WHAT THIS TASK INVOLVES: Copy all lines in the data that contain the string "Given".

RECORDS FOR THIS TASK:
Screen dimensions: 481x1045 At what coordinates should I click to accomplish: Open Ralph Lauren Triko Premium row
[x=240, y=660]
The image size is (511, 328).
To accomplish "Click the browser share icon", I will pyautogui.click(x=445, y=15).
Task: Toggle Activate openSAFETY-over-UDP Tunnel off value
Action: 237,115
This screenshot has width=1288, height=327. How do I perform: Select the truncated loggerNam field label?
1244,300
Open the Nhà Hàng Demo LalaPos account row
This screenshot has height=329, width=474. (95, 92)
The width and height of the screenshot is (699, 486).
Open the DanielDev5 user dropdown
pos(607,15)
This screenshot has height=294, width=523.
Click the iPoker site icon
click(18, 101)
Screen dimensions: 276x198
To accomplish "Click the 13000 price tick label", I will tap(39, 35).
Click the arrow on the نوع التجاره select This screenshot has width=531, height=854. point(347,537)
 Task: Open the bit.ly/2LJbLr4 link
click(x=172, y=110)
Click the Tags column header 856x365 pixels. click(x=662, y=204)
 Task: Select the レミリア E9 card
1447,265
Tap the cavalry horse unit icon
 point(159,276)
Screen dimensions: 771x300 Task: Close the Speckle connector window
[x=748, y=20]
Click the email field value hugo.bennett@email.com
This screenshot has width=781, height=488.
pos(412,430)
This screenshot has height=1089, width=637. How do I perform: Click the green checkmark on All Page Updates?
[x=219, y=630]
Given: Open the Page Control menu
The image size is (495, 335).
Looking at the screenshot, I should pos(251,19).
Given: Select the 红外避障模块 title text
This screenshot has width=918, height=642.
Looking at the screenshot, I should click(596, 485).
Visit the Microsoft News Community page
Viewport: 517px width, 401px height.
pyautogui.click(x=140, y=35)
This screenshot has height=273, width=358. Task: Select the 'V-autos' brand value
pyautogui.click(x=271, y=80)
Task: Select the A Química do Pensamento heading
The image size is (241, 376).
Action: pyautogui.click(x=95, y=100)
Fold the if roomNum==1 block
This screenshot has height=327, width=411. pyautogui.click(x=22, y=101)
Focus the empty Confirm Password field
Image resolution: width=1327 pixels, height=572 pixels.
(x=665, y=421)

RESPONSE TO THE EXERCISE:
Given: Open the Page Control menu
Given: Select the 红外避障模块 title text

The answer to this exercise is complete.